Pixel coordinate grounding data
━━━━━━━━━━━━━━━━━━━━
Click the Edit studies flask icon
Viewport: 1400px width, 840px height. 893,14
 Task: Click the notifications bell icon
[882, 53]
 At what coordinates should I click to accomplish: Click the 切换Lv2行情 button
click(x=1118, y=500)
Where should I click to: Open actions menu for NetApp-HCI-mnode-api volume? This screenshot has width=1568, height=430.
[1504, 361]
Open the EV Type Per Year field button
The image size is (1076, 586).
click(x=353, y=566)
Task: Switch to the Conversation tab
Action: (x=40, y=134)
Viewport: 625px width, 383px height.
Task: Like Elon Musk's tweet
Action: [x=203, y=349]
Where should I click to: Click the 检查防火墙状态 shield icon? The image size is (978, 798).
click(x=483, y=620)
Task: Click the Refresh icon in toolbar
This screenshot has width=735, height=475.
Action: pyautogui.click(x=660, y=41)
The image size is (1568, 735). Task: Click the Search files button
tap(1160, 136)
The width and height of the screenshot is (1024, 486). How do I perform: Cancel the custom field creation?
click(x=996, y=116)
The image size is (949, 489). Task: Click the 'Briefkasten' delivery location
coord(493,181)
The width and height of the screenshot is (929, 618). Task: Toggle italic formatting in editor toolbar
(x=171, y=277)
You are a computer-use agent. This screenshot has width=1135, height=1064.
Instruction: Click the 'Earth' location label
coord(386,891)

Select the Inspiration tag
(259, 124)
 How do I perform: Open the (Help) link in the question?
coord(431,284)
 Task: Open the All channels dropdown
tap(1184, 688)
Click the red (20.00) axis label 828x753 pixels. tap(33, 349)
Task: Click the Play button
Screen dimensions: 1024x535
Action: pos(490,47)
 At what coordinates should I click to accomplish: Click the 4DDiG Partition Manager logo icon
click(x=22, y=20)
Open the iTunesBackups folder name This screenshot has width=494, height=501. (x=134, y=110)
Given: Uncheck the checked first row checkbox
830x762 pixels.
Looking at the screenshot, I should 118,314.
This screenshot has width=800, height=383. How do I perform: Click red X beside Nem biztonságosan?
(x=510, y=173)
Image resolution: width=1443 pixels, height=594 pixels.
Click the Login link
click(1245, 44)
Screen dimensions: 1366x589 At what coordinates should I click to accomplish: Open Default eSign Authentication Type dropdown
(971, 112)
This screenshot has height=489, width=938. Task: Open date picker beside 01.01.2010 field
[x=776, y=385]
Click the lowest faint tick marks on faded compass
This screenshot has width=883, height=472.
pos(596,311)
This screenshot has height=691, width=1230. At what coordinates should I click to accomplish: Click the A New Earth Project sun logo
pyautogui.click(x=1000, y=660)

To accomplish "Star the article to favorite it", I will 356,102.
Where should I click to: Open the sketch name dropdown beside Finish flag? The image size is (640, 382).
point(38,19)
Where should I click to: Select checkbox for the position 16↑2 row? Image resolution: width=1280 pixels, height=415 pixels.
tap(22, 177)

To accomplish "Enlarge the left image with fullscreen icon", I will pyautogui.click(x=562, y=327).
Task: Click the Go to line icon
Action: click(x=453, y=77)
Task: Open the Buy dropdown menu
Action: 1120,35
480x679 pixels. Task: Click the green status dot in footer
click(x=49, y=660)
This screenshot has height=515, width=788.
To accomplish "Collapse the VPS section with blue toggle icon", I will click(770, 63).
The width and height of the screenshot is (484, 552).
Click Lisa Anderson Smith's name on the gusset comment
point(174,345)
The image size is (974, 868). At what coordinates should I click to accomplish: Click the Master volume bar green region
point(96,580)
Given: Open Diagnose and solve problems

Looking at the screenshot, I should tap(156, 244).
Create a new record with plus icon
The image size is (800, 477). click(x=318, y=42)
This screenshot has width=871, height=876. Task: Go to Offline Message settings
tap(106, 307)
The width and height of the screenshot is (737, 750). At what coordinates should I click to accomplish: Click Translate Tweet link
━━━━━━━━━━━━━━━━━━━━
PROMPT.
Take the records above and return, word for word, only the lines that fall from the line with "The width and height of the screenshot is (929, 618)." to the line with "Task: Click the Play button", both of them included.

RESPONSE.
The width and height of the screenshot is (929, 618). Task: Toggle italic formatting in editor toolbar
(x=171, y=277)
You are a computer-use agent. This screenshot has width=1135, height=1064.
Instruction: Click the 'Earth' location label
coord(386,891)

Select the Inspiration tag
(259, 124)
 How do I perform: Open the (Help) link in the question?
coord(431,284)
 Task: Open the All channels dropdown
tap(1184, 688)
Click the red (20.00) axis label 828x753 pixels. tap(33, 349)
Task: Click the Play button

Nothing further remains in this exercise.